A soybean field in West Carroll Parish with a poor growing area was investigated earlier this month. The visual observation showed mainly weeds growing in the suspect space surrounded by healthy soybean plants (Figure 1). There was prior knowledge of heavy equipment and supplies previously sitting in the weak area. A penetrometer (Figure 2) was used to compare the compaction in the two different growing areas. Approximately 175 psi was required to push through 2 inches of soil where healthy plants were growing, but between 250 and 300 psi was required in the poorly covered area.
With a high penetrometer reading and the knowledge of heavy equipment and supplies stored on wet soils, it was determined that soil compaction at 2 inches was causing the poor growth. Soil compaction can occur with heavy pressure on soils, especially in saturated conditions. Silt loam soils are typically prone to compaction; however, clay soils can also have compaction even though they crack open during droughty conditions. Compacted soils will typically have a reduction in pore space and higher bulk density. These conditions can impede plant root growth leading to a restriction of water, oxygen and nutrient availability. A reduction of nitrogen-fixing nodule formation can also occur in compacted soils. Ultimately, compacted soils can lead to a reduction in yield.

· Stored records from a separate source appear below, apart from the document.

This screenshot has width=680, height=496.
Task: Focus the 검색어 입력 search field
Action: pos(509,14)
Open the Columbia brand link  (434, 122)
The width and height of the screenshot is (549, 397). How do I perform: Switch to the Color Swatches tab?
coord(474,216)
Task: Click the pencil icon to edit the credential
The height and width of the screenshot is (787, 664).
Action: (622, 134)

If visual observations of reduced crop growth such as nutrient deficiency or wilting occurs, a penetrometer should be used to determine if compaction is an issue. The penetrometer should be inserted into the top of the plant bed or row when the soil moisture is at field capacity (or when there would be efficient moisture for planting). As the penetrometer resistance reading increases, the root’s ability to penetrate the soil will decrease. The USDA has previously reported that roots typically will not penetrate soils with a penetrometer reading of 300 psi.

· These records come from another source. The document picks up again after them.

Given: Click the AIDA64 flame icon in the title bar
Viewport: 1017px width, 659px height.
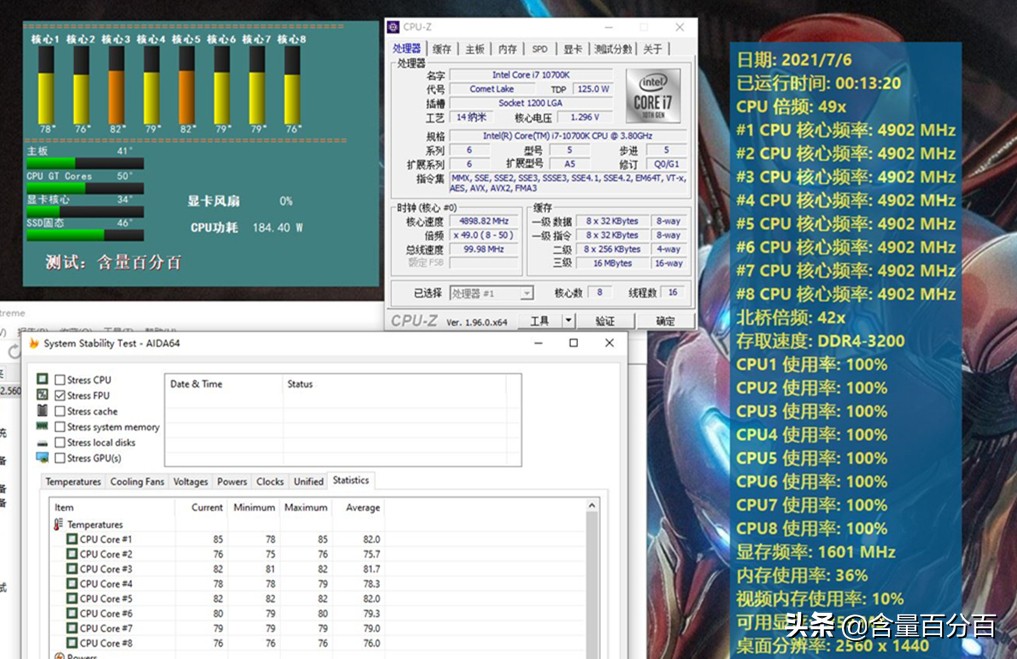Looking at the screenshot, I should [33, 342].
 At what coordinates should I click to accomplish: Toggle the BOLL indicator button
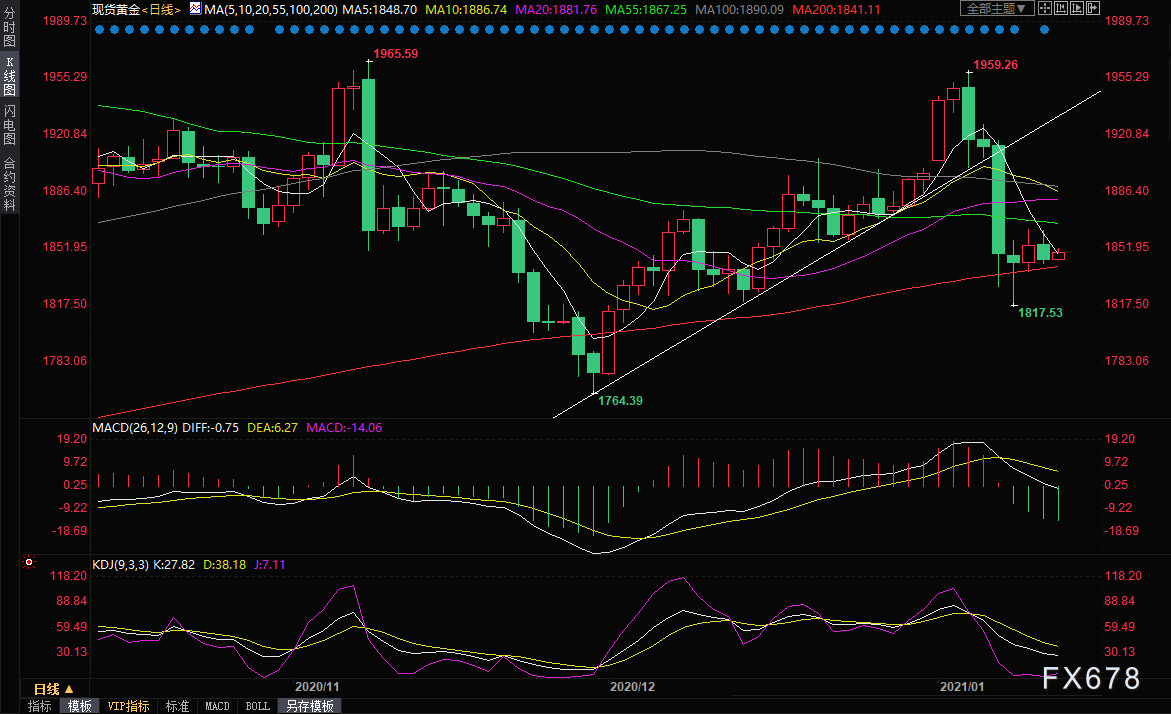tap(257, 706)
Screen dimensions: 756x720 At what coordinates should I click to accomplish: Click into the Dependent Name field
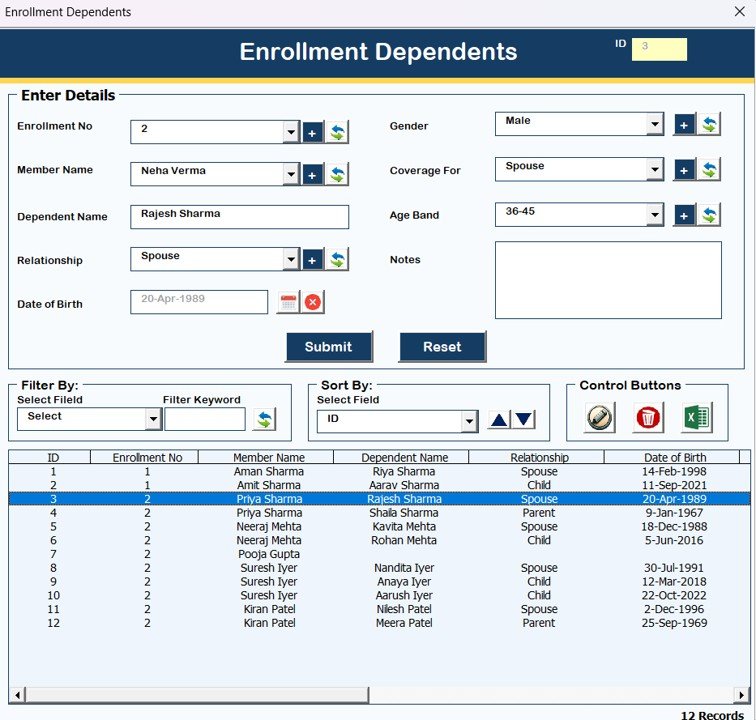pos(239,217)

Field operations during saturated conditions should be limited to prevent soil compaction. If there is a compaction zone, deep vertical tillage is the most direct method to quickly alleviate the compaction layer. Over time, winter cover crops with deep or tap roots can be used to loosen a compacted soil. The cover crops can improve the soil structure and increase organic matter and may help prevent compaction layers from occurring.
Figure 1. A soybean field with an area of weak plants due to soil compaction.
Figure 2. A penetrometer is used to measure the severity of soil compaction.